Une blague morbide circule parmi quelques-unes de mes connaissances, cadres et quadragénaires. Un enfant demande à son père : « Papa, penses-tu que je devrai travailler jusqu’à 67 ans pour accéder à la pension ?

» Et le géniteur de répondre, avec un sourire rassurant : « Ne t’en fais pas, mon trésor, tu seras mort bien avant, suite au réchauffement climatique.
» Entre deux gorgées de bulles, ces universitaires me livrent le fond de leur pensée : « C’est foutu pour l’humanité. Nous avons bousillé la planète et les pieuses déclarations des Cop’s n’y changeront pas grand-chose. Notre génération se comporte ‘comme si’, car il faut bien vivre, mais elle est sans illusions… L’échéance fatale est annoncée. Rien ne l’arrêtera. »
Comme perspective d’avenir, il y a plus joyeux… Il serait cependant trop facile de balayer ce type de discours, en le taxant d’inutilement catastrophiste. Tous, nous constatons les effets du réchauffement climatique et de la perte de biodiversité. Les inondations meurtrières de juillet dernier en région liégeoise avaient pour cause des pluies supposées ne survenir qu’une fois par millénaire. Aujourd’hui, chacun convient qu’elles ne sont que le prélude des bouleversements à venir. Les drames d’aujourd’hui étant engendrés par la pollution d’il y a vingt ans, il est légitime de se demander quels seront, dans deux décennies, les effets des déséquilibres écologiques actuels. Ne nous voilons donc pas la face – l’humanité se prépare des lendemains difficiles : inondations, sécheresses, incendies, perte de récoltes, manque d’eau
Tout est-il perdu pour autant ? Si je le pensais, je ne me donnerais pas la peine d’écrire des chroniques. La lucidité invite à reconnaître que notre civilisation fonce dans le mur, mais elle donne aussi à comprendre que ce mur est mou. Le réchauffement climatique et la perte de biodiversité chambouleront nos modes de vie et causeront la souffrance et la mort de bien des personnes, mais cela ne signifie pas pour autant la fin de l’humanité. Comme le cancre qui étudie la veille de l’examen, l’humanité réagit souvent quand elle se voit au bord du précipice. Ce qui pourrait nous sauver ? Un bond scientifique (1), une économie non prédatrice (2) et un humanisme de la relation (3). 1.

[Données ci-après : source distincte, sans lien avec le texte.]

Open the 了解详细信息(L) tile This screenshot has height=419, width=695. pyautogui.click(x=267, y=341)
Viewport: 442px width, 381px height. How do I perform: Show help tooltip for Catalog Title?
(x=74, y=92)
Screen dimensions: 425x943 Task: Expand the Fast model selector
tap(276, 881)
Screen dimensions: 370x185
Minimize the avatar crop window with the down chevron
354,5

Contre toute attente, la maîtrise de la fusion nucléaire progresse à pas de géant (voir notre édition de ce 10 février). Cette technique pourrait créer d’ici deux décennies de « petits soleils » sur terre, source d’une énergie propre, sécurisée et abondante. Alliée aux énergies renouvelables, elle marquerait la fin de notre dépendance aux énergies fossiles. Avec l’appoint des nanotechnologies pour rendre recyclables nos montagnes de déchets, la science pourrait offrir dans un avenir proche les conditions d’une production-consommation en harmonie avec les équilibres écologiques. 2. Nous le savons désormais : la santé de la planète a un coût. Une économie non prédatrice est donc fondée sur un marché qui intègre toute forme de pollution dans les prix des biens de consommation. De la sorte, ce qui est bio, local et recyclable reviendra moins cher que les monoproductions de masse, comme le rappelait, dès 1973, Small is beautiful, le livre d’Ernst Schumacher, père de l’économie écologique. 3.

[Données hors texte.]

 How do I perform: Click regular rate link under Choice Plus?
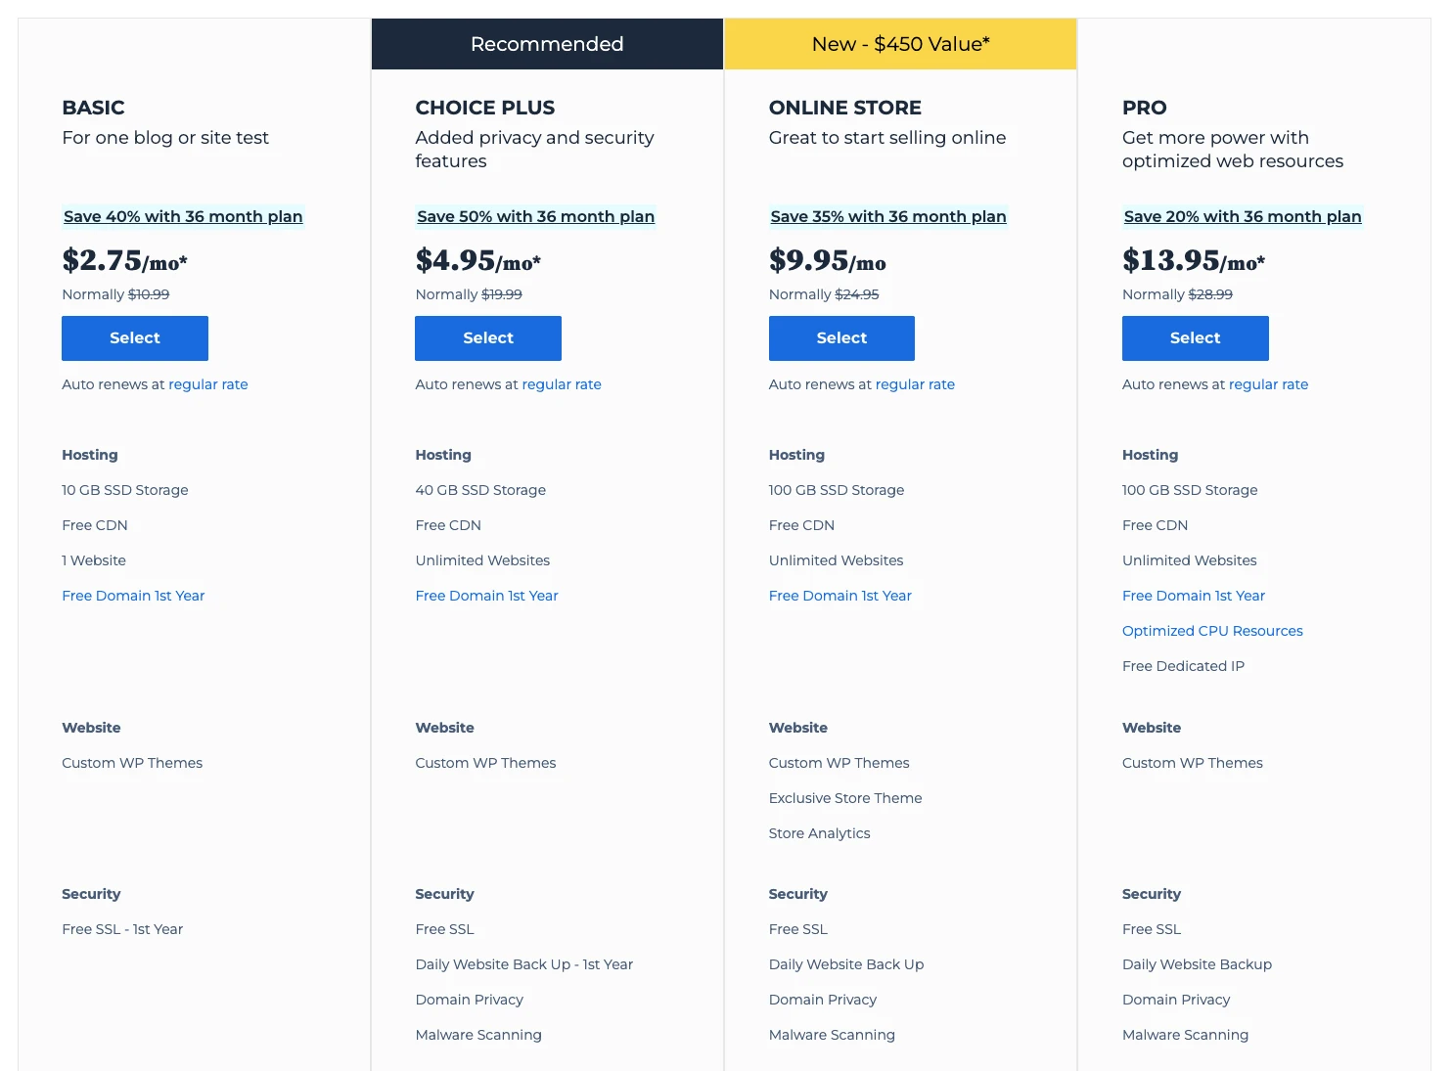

Les Lumières ont libéré l’homme du conditionnement d’une société sacrale. Ce faisant, elles ont cependant dopé l’individualisme et l’égoïsme. Avec pour corollaire la solitude, principal cancer d’une société de consommation. L’homme est un être de relations, et seule la qualité de celles-ci est source de bonheur. Le monde aura changé le jour où Forbes, plutôt qu’un almanach des grosses fortunes, publiera un catalogue des personnalités ayant le plus contribué à rendre ce monde plus humain. Vaste programme… J’y reviendrai dans ma prochaine chronique, traitant de l’avenir de la spiritualité et des religions.